#### [Brief]
Omit the pictures, please, and give each record below again exactly.

#### [Stored data]

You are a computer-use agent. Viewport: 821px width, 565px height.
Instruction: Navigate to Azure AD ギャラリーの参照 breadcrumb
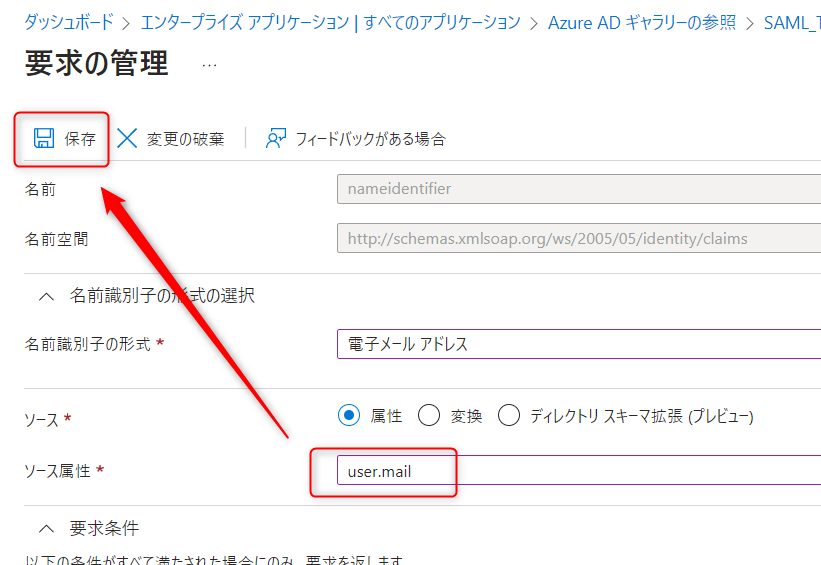(641, 22)
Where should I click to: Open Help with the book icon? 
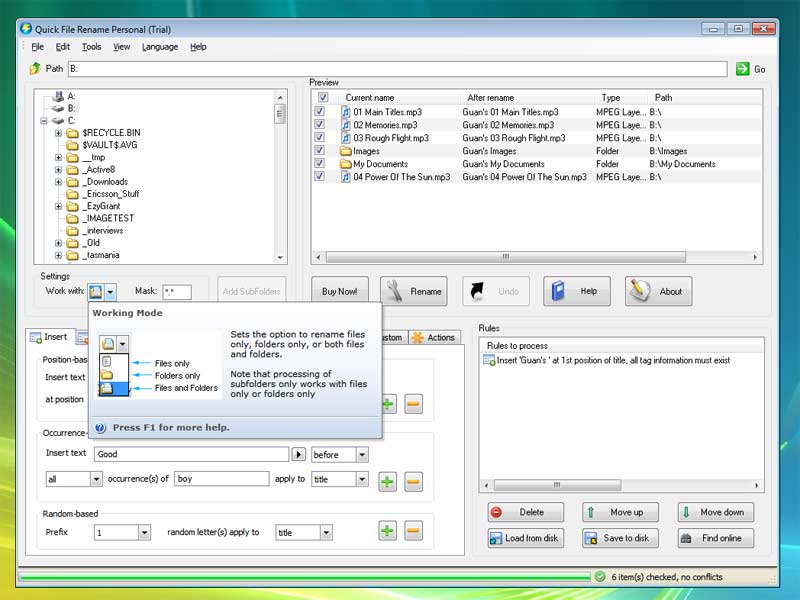(x=577, y=291)
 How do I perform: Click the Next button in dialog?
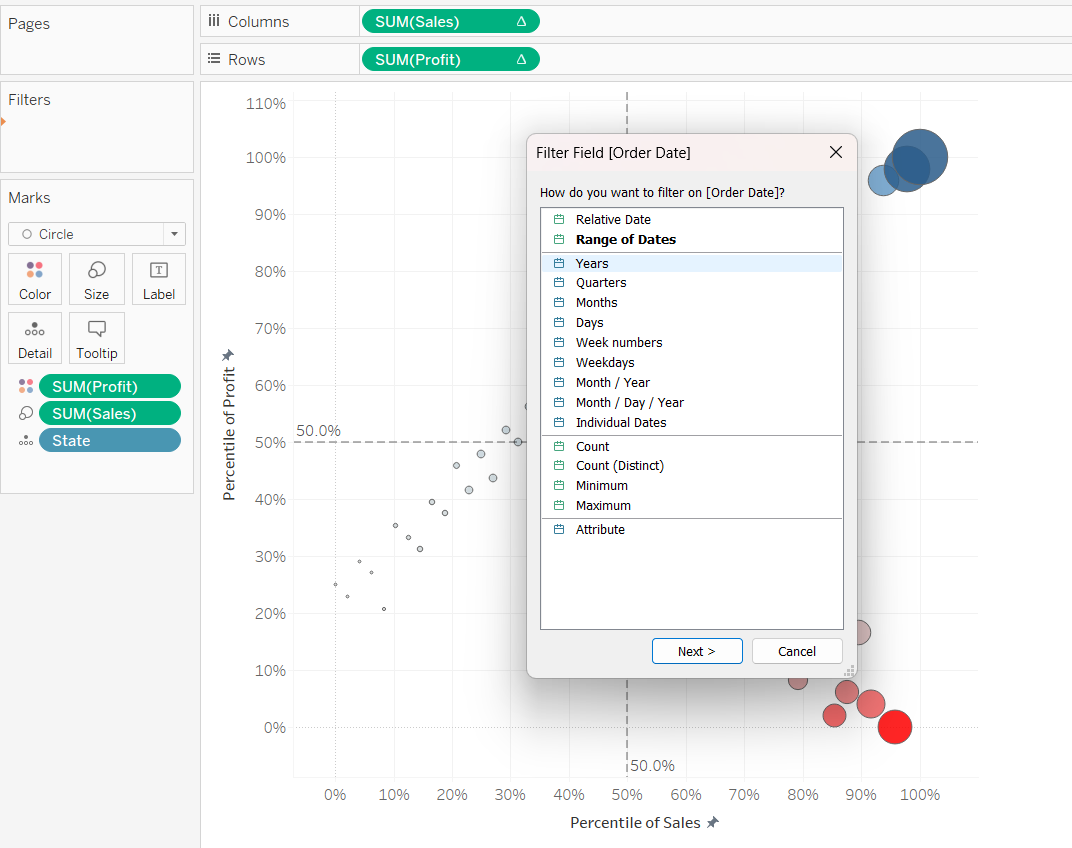coord(697,651)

#### [Task answer]
You are a computer-use agent. Viewport: 821px width, 565px height.
Instruction: Navigate to Azure AD ギャラリーの参照 breadcrumb
(641, 22)
Where should I click to: Open Help with the book icon? 
(x=577, y=291)
 How do I perform: Click the Next button in dialog?
coord(697,651)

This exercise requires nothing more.